Je lis parfois des romans. Mais à dire vrai je suis un médiocre lecteur, qui commence un livre, et très souvent oublie de le poursuivre. Entre temps mon esprit s'est détourné vers d'autres sujets. J'y reviens quelquefois, me promettant de le reprendre et de le finir. J'ai commencé la lecture d'"Au dessous du volcan", de Malcom Lowry, j'en ai reconnu l'extrème qualité, et pourtant j'ai abandonné au bout d'une centaine de pages. Je l'ai repris depuis au moins trois fois, avançant d'une quarantaine de pages - sur une période de dix ans - et à présent je dois avoir lu la moitié du livre. Je me promets néanmoins de le reprendre un de ces jours, car, encore une fois, ce livre est exceptionnel, mais il se trouve que je ne parviens pas à pratiquer une lecture suivie. Ce qui fait que j'ai commencé une grande quantité de livres et fini à peu près aucun - sauf les livres qui n'excèdent pas une centaine de pages.
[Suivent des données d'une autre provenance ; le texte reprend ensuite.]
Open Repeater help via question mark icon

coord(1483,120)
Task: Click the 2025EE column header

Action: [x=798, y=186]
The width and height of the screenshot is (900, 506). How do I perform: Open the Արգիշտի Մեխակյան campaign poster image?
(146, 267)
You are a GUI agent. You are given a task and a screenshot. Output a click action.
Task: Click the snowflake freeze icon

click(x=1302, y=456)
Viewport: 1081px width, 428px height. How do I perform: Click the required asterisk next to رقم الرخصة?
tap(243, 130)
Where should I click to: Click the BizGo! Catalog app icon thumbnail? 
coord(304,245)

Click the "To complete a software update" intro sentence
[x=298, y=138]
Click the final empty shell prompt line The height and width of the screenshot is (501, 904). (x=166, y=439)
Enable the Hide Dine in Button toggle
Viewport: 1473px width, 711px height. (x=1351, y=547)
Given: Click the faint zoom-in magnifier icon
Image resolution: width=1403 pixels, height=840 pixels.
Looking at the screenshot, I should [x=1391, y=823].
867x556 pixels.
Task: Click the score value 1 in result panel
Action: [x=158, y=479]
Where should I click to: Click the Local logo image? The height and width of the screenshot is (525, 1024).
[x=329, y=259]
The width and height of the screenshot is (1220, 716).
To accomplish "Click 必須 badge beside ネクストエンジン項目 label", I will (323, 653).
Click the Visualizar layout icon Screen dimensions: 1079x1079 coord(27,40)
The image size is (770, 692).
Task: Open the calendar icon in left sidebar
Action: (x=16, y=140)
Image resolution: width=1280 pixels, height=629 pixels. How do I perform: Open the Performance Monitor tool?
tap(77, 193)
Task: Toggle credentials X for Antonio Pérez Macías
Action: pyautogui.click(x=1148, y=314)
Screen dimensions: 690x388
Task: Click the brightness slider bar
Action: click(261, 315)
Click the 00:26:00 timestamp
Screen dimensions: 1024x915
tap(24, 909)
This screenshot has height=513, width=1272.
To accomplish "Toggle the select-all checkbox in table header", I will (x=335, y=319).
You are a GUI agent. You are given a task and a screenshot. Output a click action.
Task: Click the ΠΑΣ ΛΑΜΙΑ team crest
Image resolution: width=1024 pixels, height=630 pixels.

C'est rarement le livre qui est en cause, c'est moi. Cette débilité intellectuelle, que rien ne parvient à corriger, je la vis tout autant dans la philosophie : je ne suis à l'aise que dans l'aphorisme, la sentence, le court traité qui ramasse les choses en quelques formules frappées au marteau. Ce qui fait que je respire à l'aise dans la poésie : vitesse, précision, concision, élégance.

L'esprit poétique ne prédispose pas au roman. J'honore ces grands romanciers qui "promènent un miroir le long du chemin", comme disait Stendhal, rendant sensible l'âme d'une époque, brossant de vigoureux caractères etc, mais j'aime encore mieux la biographie d'un peintre ou d'un grand politique. Je m'intéresse fort à la psychologie, dans tous les domaines, plus qu'aux tableaux de société. Cette bizarrerie de mon esprit fait de moi un "amateur", dans les deux sens du mot, aimant et pusillanime. Je dirai de moi, comme le grand La Fontaine : "papillon du Parnasse",  papilonnant, virevoltant, jamais assis, jamais content.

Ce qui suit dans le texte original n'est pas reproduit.